- _Exercise description_:
Format every line of the records below as a JSON list of strings, one string per line, skipping blank lines. Leave the pictures out.

- _Records of locating words and elements_:

::::::::

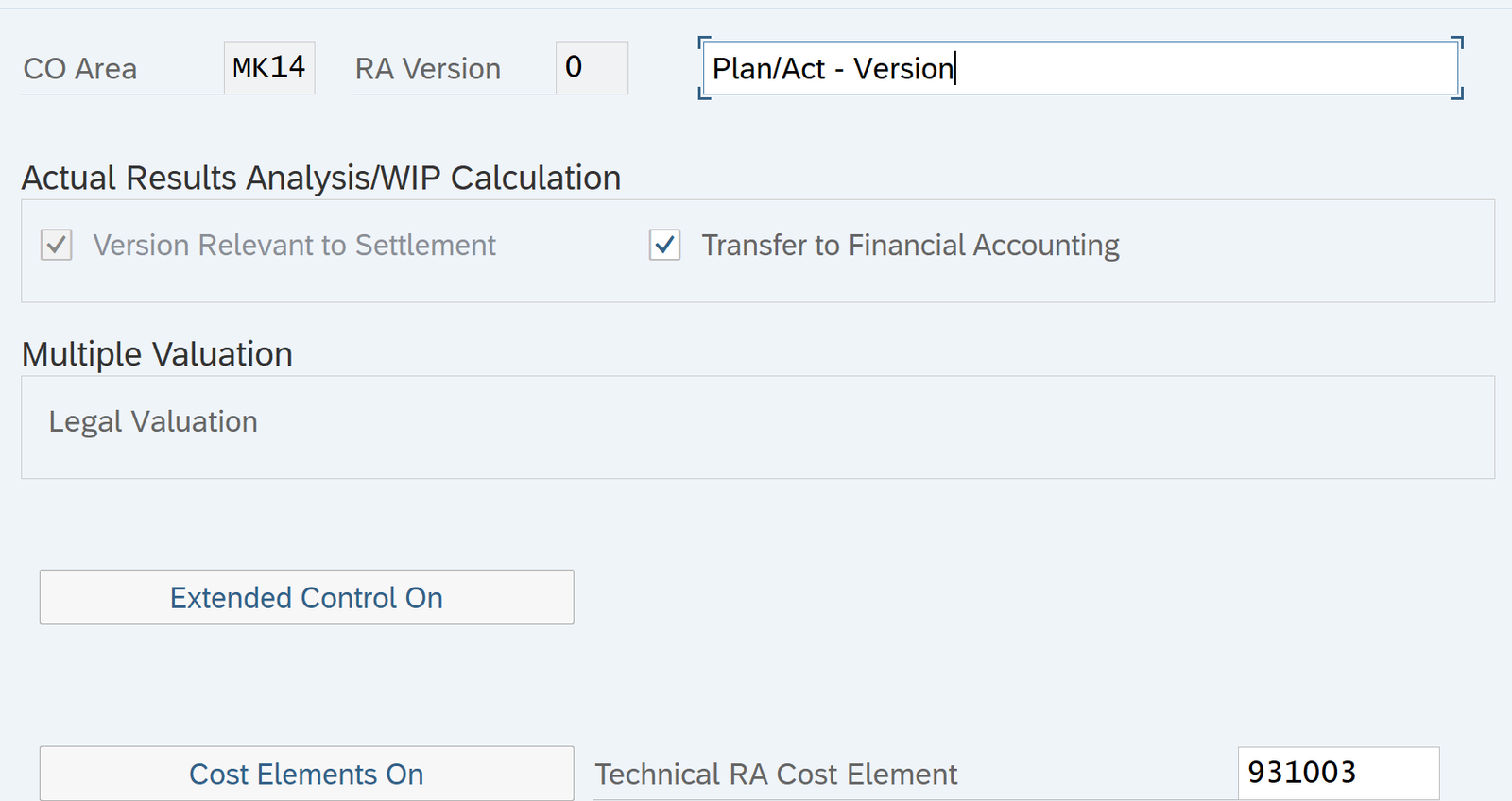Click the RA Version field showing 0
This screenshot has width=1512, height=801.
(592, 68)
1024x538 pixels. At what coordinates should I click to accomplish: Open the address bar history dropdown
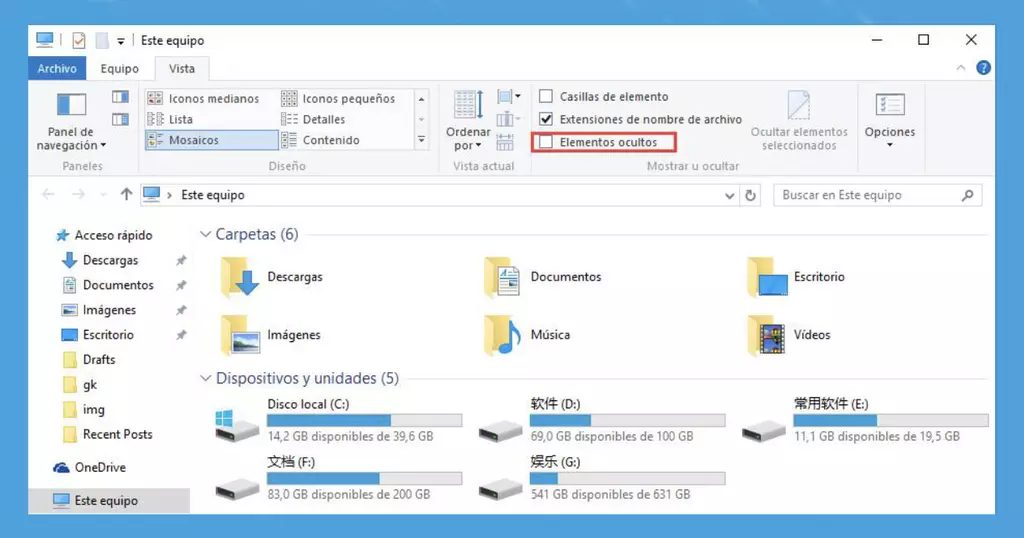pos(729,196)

::::::::

- _Task output_:
[
  "Click the RA Version field showing 0",
  "This screenshot has width=1512, height=801.",
  "(592, 68)",
  "1024x538 pixels. At what coordinates should I click to accomplish: Open the address bar history dropdown",
  "pos(729,196)"
]